A veces sucede que puedes suscribir punto por punto el escrito de otro como si fuera tuyo, de hecho si lo tuviera que escribir yo, sería calcado prácticamente a este de Antoni Puigverd, pero mejor os dejo el de él, saldreis ganando, y la finalidad que se persigue será más efectiva. Recordad la frase recurrente de nuestros abuelos: otra guerra debería venir - decían a menudo -. Pues bien, ya la tenemos aquí, ¿y ahora qué?, ahora nada, no hay nada que hacer, sólo dejar que pase el tiempo ...
EL MENSAJERO
A finales de los cincuenta, la muerte comparecía a menudo en las casas. ­Inapelable, incluso precoz. Era recibida con llantos y lamentos, pero nadie la consideraba extranjera. “Es ley de vida”, decían los adultos, dando un apretón de manos a los familiares del difunto. A finales del siglo XIV, Pere March, padre del gran Ausiàs, había escrito: “Al punt que hom naix comença de morir”. Cinco siglos después, la gente pensaba lo mismo: nacer era empezar a morir. Padres y abuelos habían sufrido la bárbara y sangrienta Guerra Civil. Se tenía perfecta noticia de las matanzas de la Primera y la Segunda Guerra Mundial, en las que se fabricó la muerte en cantidades industriales.
Todo el mundo tenía parientes que morían de lo que en catalán se llamaba un mal feo. Pequeños ataúdes blancos acomodaban la muerte infantil, muy frecuente. La pobreza era muy visible. La crueldad del fuerte, aceptada; y respetada. Lo que hoy llamamos bullying era habitual. Los franquistas mandaban sin reparos. Los débiles y los perdedores se aguantaban.

● **DATOS REGISTRADOS**:
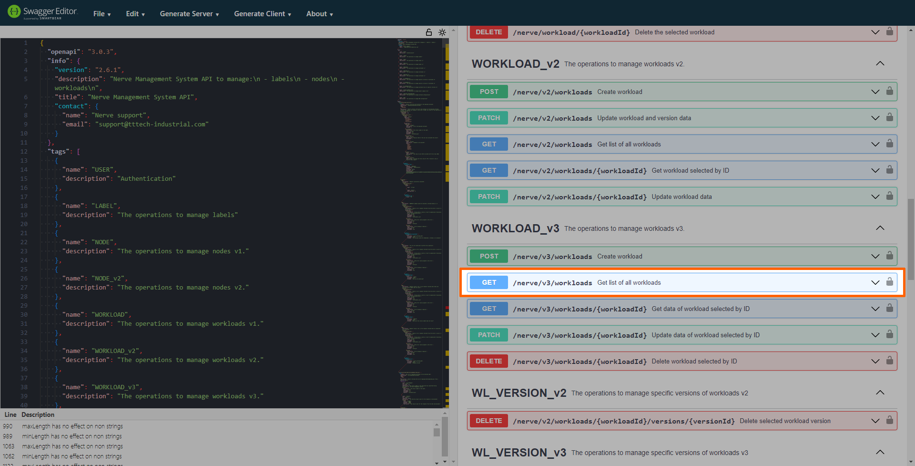Click the down arrow on the right scrollbar
Viewport: 915px width, 466px height.
coord(912,462)
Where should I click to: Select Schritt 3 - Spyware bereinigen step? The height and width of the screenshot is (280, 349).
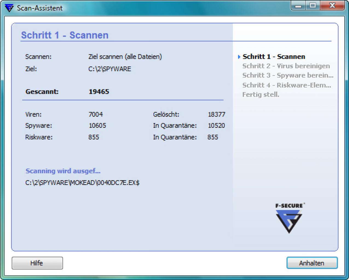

● **PROBLEMAS POR RESOLVER**:
1. Por favor, reproduce el pasaje del extracto proporcionado que empieza en "Todo el mundo" y termina en "perdedores se aguantaban.".
2. Transforma en una lista el párrafo del extracto proporcionado que comienza con "Todo el mundo tenía parientes" y conserva sus datos principales.

● **RESPUESTAS ESCRITAS**:
1.
Todo el mundo tenía parientes que morían de lo que en catalán se llamaba un mal feo. Pequeños ataúdes blancos acomodaban la muerte infantil, muy frecuente. La pobreza era muy visible. La crueldad del fuerte, aceptada; y respetada. Lo que hoy llamamos bullying era habitual. Los franquistas mandaban sin reparos. Los débiles y los perdedores se aguantaban.

2.
- Todo el mundo tenía parientes que morían de lo que en catalán se llamaba un mal feo.
- La muerte infantil era muy frecuente, y pequeños ataúdes blancos la acomodaban.
- La pobreza era muy visible.
- La crueldad del fuerte era aceptada y respetada.
- Lo que hoy llamamos bullying era habitual.
- Los franquistas mandaban sin reparos.
- Los débiles y los perdedores se aguantaban.